▶ **Your objective**: Count the lines of the records that contain the string "icon", with case significant, and give only the number.

▶ **Data**:

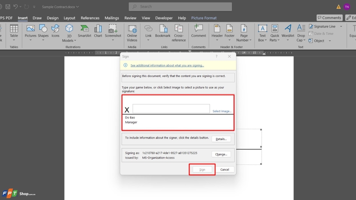Add a Bookmark via the Links group

pos(162,31)
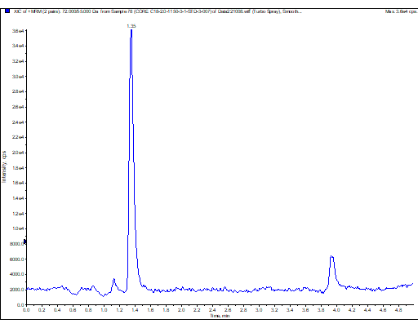Click the 8000.0 tick label on y-axis
The height and width of the screenshot is (328, 418).
16,244
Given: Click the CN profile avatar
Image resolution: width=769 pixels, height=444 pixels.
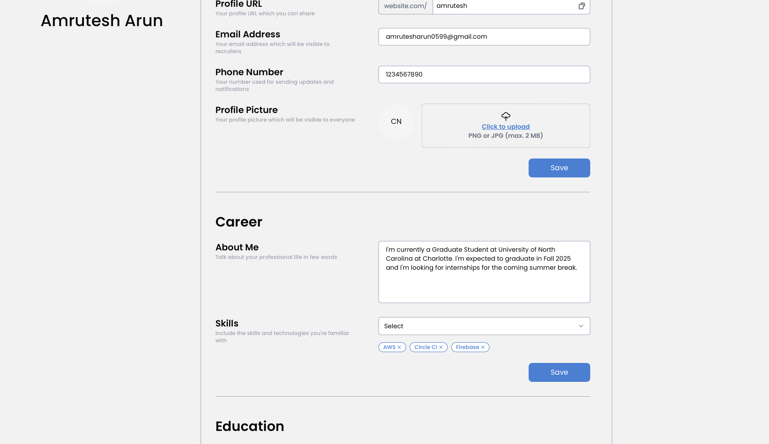Looking at the screenshot, I should 396,121.
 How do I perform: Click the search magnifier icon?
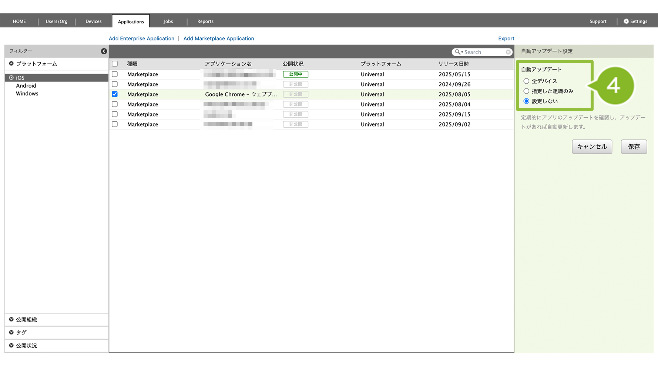coord(458,52)
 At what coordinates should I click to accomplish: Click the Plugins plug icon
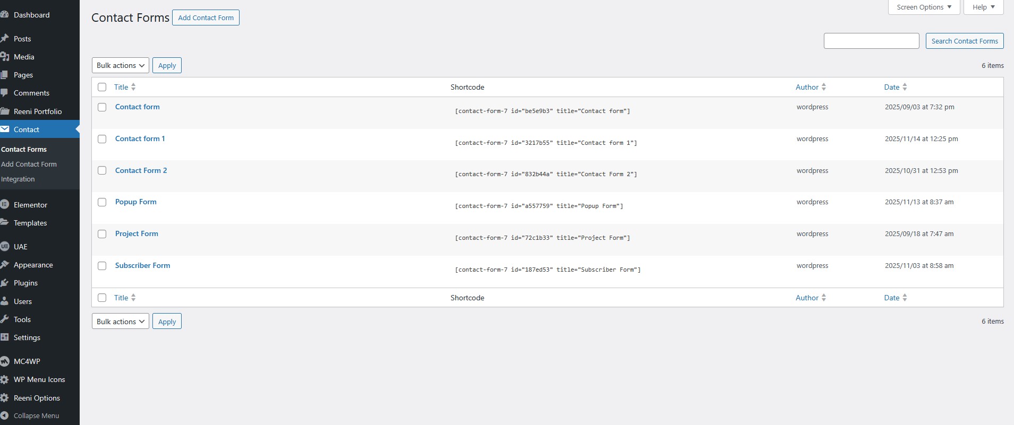(4, 283)
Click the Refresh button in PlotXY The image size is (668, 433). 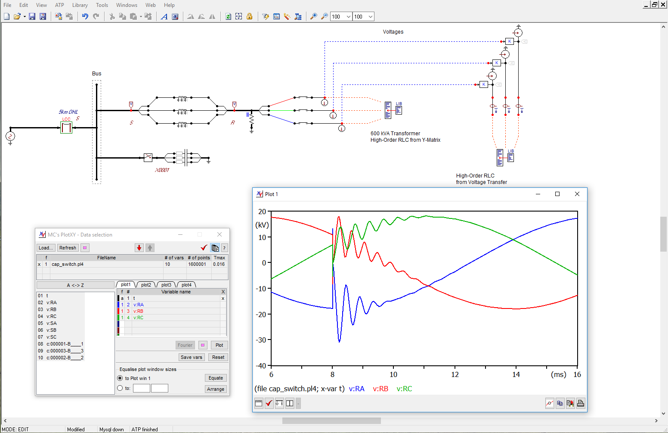coord(68,248)
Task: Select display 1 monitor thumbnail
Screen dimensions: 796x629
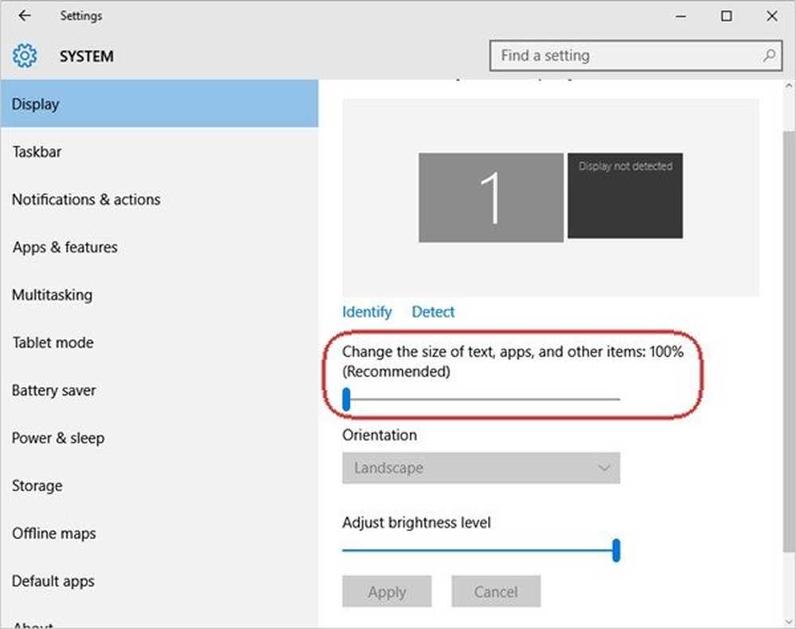Action: (490, 197)
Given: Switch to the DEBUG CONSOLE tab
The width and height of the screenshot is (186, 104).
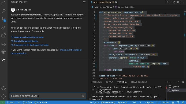Looking at the screenshot, I should point(139,82).
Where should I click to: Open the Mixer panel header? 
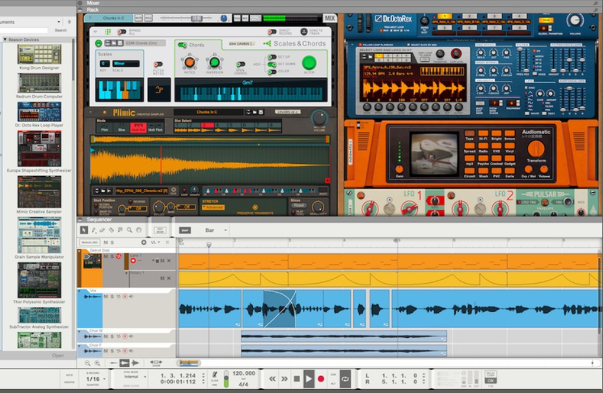pyautogui.click(x=94, y=3)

▶ **Result of this exercise**: 2